Tendo em conta os pontos apresentados é necessário ter em consideração que as crianças necessitam de estar em bem estar. Se tal não acontecer tornam-se embirrentos e mal dispostos com facilidade, o que revela resistência a ambientes saturados, pessoas em desequilíbrio e momentos aborrecidos, e requerem um desenvolvimento multifacetado que contenha variadas opções, boas soluções e um nível emocional elevado.

Tudo o que cai fora deste cenário provoca problemas e as crianças refletem isso mesmo. Surge a necessidade de um modelo em expansão e enriquecimento constante. É importante ver a criança num prisma que a respeita integralmente. Um exemplo prático passa por entender as novas características, necessidades e talentos para melhor os apoiar. Entender que o coeficiente emocional e intelectual devem estar em equilíbrio e, para que isto seja real e possível, é necessário compreender bem a criança, os seus dons e capacidades e de que maneira podemos contribuir para seu desenvolvimento mantendo a integridade destas características.

Respeitar as regras dos mais pequenos não quer dizer que lhes damos o poder, quer dizer que os compreendemos com amor, atenção e tempo, respeitando a sua individuação e ensinando-os a utilizá-la.

A nova geração está ligada a uma nova consciência, pelo que parece natural que se entenda as novas crianças com outras capacidades cognitivas, emocionais, espirituais e psíquicas. O nível de empatia com o ambiente e todos que fazem parte do universo social é muito elevado, pelo que há necessidade de apoio mais alargado, disponível e multifacetado.

Com um perfil auto didata e autónomo estas crianças requerem adultos mais preparados, pelo que alguns pais terão que estudar para estar à altura e fazer um acompanhamento educacional, técnico e emocional adequado. Quem não o fizer corre risco de desgaste, birras, mau aproveitamento escolar, perdas de tempo sem necessidade e falta de comunicação eficaz e entendimento.

Há muita sensibilidade emocional, social, ética, comportamental e espiritual. O fato de o adulto não entender bem algumas destas matérias não quer dizer que a criança não as tenha e que não deseje apoio qualificado.

Surge a característica interna de utilização dos dois hemisférios cerebrais e isto, naturalmente, provoca toda a diferença pois a utilização do hemisfério direito, até ao momento menos desenvolvido ou evidenciado, remete para a sensibilidade, aprendizagem pelo meio visual, colorido, imaginativo, intuitivo e criativo.

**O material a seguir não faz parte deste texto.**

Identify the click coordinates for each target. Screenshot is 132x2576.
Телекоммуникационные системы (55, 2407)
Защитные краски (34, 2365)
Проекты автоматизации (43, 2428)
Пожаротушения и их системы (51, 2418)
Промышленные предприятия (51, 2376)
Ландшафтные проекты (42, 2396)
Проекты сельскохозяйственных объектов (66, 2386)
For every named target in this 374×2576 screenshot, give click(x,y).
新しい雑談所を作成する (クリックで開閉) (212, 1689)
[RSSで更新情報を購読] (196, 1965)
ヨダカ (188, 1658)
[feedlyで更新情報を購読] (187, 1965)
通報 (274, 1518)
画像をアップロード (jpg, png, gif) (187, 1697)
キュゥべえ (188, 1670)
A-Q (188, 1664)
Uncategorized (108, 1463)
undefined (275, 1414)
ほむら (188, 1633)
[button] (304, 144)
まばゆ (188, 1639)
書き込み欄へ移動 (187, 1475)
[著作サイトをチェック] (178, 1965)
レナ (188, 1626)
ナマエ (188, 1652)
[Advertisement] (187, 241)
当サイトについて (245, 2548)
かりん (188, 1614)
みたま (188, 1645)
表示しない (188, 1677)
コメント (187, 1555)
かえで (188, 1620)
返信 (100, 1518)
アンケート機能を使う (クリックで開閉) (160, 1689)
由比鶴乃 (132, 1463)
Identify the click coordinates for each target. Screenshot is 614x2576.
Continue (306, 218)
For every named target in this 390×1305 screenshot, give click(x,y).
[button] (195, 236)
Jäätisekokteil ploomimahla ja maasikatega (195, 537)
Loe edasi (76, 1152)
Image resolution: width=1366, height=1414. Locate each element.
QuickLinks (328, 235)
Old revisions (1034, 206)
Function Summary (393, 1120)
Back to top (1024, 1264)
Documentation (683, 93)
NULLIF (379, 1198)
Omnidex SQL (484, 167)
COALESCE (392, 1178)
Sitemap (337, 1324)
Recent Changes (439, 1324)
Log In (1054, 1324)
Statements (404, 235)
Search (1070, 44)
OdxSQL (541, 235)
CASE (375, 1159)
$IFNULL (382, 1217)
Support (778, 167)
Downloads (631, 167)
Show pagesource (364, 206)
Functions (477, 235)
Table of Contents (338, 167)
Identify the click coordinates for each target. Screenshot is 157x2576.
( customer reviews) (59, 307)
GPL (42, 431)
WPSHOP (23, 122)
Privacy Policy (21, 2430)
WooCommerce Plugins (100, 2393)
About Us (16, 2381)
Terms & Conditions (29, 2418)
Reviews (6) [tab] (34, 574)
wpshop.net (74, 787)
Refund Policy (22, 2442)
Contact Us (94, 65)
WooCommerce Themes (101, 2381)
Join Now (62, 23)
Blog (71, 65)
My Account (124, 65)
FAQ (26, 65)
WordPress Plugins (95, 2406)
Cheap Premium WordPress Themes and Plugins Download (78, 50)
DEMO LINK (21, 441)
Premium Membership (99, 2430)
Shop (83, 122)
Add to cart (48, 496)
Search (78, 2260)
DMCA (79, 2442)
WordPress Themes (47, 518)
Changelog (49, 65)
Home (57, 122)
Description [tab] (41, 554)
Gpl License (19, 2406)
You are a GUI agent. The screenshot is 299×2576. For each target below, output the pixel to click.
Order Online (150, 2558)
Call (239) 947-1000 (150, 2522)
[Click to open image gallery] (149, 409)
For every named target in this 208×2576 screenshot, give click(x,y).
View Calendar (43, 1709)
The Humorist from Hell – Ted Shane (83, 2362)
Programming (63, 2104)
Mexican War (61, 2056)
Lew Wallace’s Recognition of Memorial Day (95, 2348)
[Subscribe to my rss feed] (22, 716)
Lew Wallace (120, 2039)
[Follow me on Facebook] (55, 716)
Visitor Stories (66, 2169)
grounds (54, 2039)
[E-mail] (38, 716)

Pouca percentagem destes pontos fazem parte do programa educativo ou de regras que apoiam o desenvolvimento infantil. Assim as novas regras para os mais pequenos são:

  • Auto estima para pequenos e grandes, conseguida através de momentos de auto-avaliação, frequência de pelo menos uma disciplina útil, escolhida pelo próprio onde possa desenvolver um dos seus potenciais inatos;
  • Educação emocional e positiva, o que pressupõe momentos curtos mas de qualidade quando a educação é ensinada;
  • Não haver castigos, gritos e chantagem emocional, mas sim conversas firmes sem autoridade ou domínio;
  • Dar e seguir o exemplo num ambiente de empatia e simpatia
  • Busca da verdade acima de todas as coisas, com respeito e diferenças
  • Contacto diário com a natureza numa tarefa de responsabilização pela limpeza da energia da casa e de cada Ser
  • Escolhas e respeito mútuo, porque a criança pode saber menos ou estar menos preparada não quer dizer que possamos ter domínio e superioridade sobre ela, pois isto assusta e inibe o bom desenvolvimento.

É importante que país e avós recebam esta informação e que os mais pequenos tenham acesso a aulas de interiorização,de respiração e relaxamento, criatividade e expressão.

Nestas atividades a criança aprende a organizar-se, a saber lidar com os seus picos de energia física e criativa, a comer saudável e equilibradamente, a utilizar a energia mental e física de maneira equilibrada e a seu favor, a combater a ausência de concentração e eficácia, principalmente em momentos de stress relacionados com as diversas épocas escolares e a interagir com a natureza e a música como elementos de estabilização e renovação.